0

Before someone says this is a duplicate question, I just want to let you know that the error I am getting from running this program in command line is different from all the other related questions I've seen.

I am trying to run a very short script in Python

from bs4 import BeautifulSoup
import urllib.request




html = urllib.request.urlopen("http://dictionary.reference.com/browse/word?s=t").read().strip()
dhtml = str(html, "utf-8").strip()
soup = BeautifulSoup(dhtml.strip(), "html.parser")
print(soup.prettify())

But I keep getting an error when I run this program with python.exe. UnicodeEncodeError: 'charmap' codec can't encode character '\u025c. I have tried a lot of methods to get around this, but I managed to isolate it to the problem of converting bytes to strings. When I run this program in IDLE, I get the HTML as expected. What is it that IDLE is automatically doing? Can I use IDLE's interpretation program instead of python.exe? Thanks!

EDIT:

My problem is caused by print(soup.prettify()) but type(soup.prettify()) returns str?

RESOLVED:

I finally made a decision to use encode() and decode() because of the trouble that has been caused. If someone knows how to actually resolve a question, please do; also, thank you for all your answers

8
  • Not seeing a character encoding declared on that page. Commented Jul 18, 2015 at 18:51
  • Do a ctrl+f for charset please Commented Jul 18, 2015 at 18:53
  • I think it is the first meta tag in head Commented Jul 18, 2015 at 18:53
  • You can also find out the encoding from BeautifulSoup Commented Jul 18, 2015 at 18:54
  • Sorry-you're right. Anyway, html validator shows 77 errors. validator.w3.org/nu/… Commented Jul 18, 2015 at 18:58

3 Answers 3

3

UnicodeEncodeError: 'charmap' codec can't encode character '\u025c'

The console character encoding can't represent '\u025c' i.e., "ɜ" Unicode character (U+025C LATIN SMALL LETTER REVERSED OPEN E).

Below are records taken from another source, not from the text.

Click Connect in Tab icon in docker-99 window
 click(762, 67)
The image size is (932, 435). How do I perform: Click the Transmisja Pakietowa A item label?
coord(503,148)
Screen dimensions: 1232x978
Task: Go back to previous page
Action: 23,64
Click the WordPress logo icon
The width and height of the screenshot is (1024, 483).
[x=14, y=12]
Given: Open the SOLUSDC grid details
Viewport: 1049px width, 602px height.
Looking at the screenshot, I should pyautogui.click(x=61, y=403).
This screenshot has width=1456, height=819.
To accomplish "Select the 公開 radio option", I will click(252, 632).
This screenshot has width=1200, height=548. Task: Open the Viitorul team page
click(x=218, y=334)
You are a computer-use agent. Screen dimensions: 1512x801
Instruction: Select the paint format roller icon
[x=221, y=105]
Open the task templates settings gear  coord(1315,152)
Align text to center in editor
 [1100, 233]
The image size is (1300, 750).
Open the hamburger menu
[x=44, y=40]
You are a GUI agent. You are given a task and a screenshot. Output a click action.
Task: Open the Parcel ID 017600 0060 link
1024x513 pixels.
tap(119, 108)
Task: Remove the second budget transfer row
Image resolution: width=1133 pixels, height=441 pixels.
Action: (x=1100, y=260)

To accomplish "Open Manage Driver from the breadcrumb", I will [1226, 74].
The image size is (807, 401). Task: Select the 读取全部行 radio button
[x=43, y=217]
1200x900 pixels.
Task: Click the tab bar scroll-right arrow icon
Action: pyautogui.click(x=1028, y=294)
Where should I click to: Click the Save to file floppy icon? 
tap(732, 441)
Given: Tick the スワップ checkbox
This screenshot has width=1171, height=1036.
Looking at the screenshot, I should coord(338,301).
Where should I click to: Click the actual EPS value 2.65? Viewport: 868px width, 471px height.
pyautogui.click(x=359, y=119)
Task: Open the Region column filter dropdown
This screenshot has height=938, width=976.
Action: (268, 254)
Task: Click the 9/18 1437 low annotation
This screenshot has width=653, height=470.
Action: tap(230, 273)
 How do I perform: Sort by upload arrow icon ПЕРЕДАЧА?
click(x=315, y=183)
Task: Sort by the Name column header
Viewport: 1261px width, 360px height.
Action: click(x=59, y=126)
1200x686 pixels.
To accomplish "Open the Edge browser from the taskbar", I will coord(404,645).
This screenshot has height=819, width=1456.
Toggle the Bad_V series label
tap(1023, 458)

What is it that IDLE is automatically doing?

IDLE displays Unicode directly (only BMP characters) if the corresponding font supports given Unicode characters.

Can I use IDLE's interpretation program instead of python.exe

Yes, run:

T:\> py -midlelib -r your_script.py

Note: you could write arbitrary Unicode characters to the Windows console if Unicode API is used:

T:\> py -mpip install win-unicode-console
T:\> py -mrun your_script.py

See What's the deal with Python 3.4, Unicode, different languages and Windows?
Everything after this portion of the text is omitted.